An obvious side effect of the length of the book is the increase in the scope for inaccuracies and already out-of-date scientific statements. For instance, some myths are presented as facts, for example, ‘The teenage cervix is most vulnerable to HPV…’ (page 23), or ‘Men should be equal players in reducing the viral load in society’ (page 134). The first statement is often heard, but it has no clear scientific support. The second is the result of a misunderstanding (although it is a general wish that a cheap vaccine may be ultimately given to all infants, regardless of sex). In reality, good vaccine coverage of one sex is enough to curb HPV infection for the same reason Dr Krishnan believes the contrary, that is, because transmission is mainly from one sex to another.

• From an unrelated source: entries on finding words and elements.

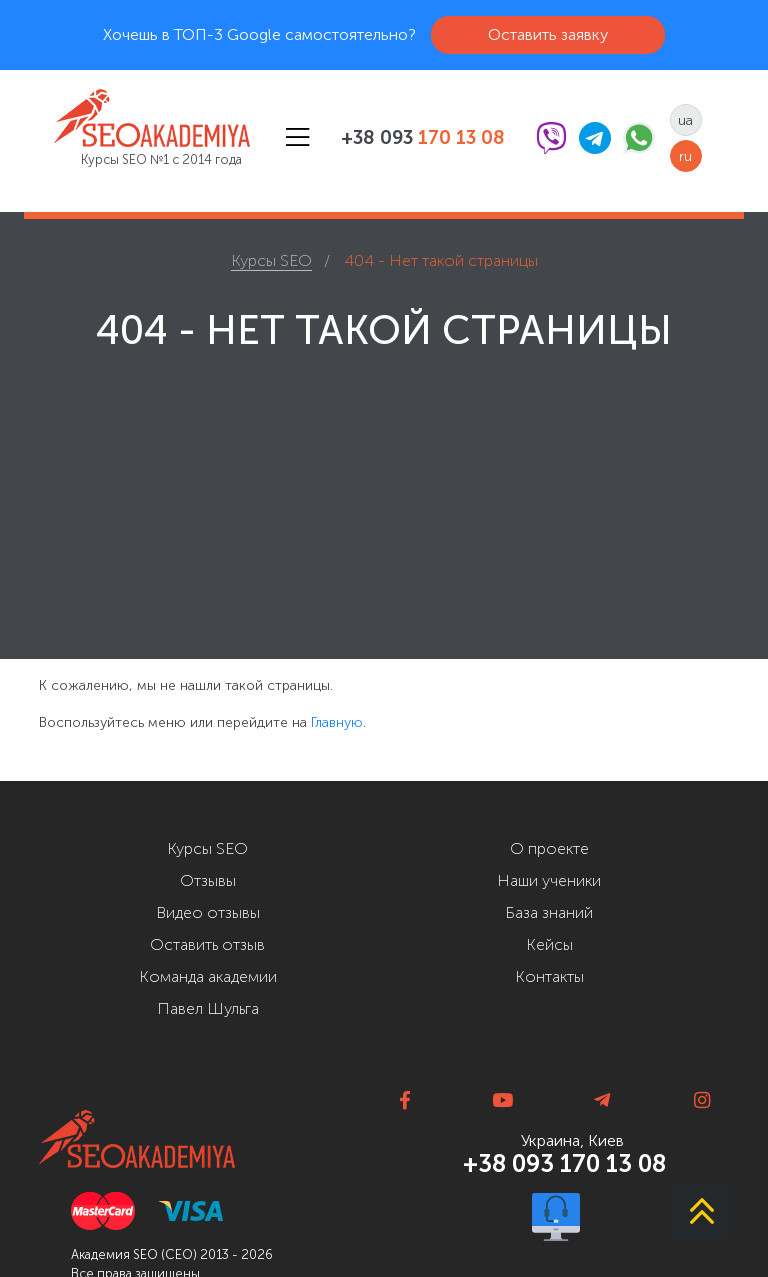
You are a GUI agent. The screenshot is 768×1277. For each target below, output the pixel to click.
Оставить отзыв (207, 944)
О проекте (549, 848)
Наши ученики (549, 880)
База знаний (549, 912)
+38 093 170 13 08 (564, 1163)
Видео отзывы (208, 912)
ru (685, 156)
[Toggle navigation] (297, 137)
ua (685, 120)
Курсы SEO (207, 848)
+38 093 (423, 138)
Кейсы (549, 944)
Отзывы (208, 880)
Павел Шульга (208, 1008)
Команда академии (208, 976)
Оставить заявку (548, 34)
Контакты (549, 976)
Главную (337, 722)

Women, however, have a stronger need to be vaccinated than men as it is they who develop the most severe and frequent disease associated with HPV, that is, cervical cancer.

Appropriately, the book ends not in the United States, but in India, with a touching expression of gratitude from a 37-year-old woman whose life was saved in the 1990 s by the early detection of cervical cancer (pages 187–188). Almost certainly, her daughters have already missed the chance to benefit from the vaccine against cervical cancer. Will her granddaughters miss it too?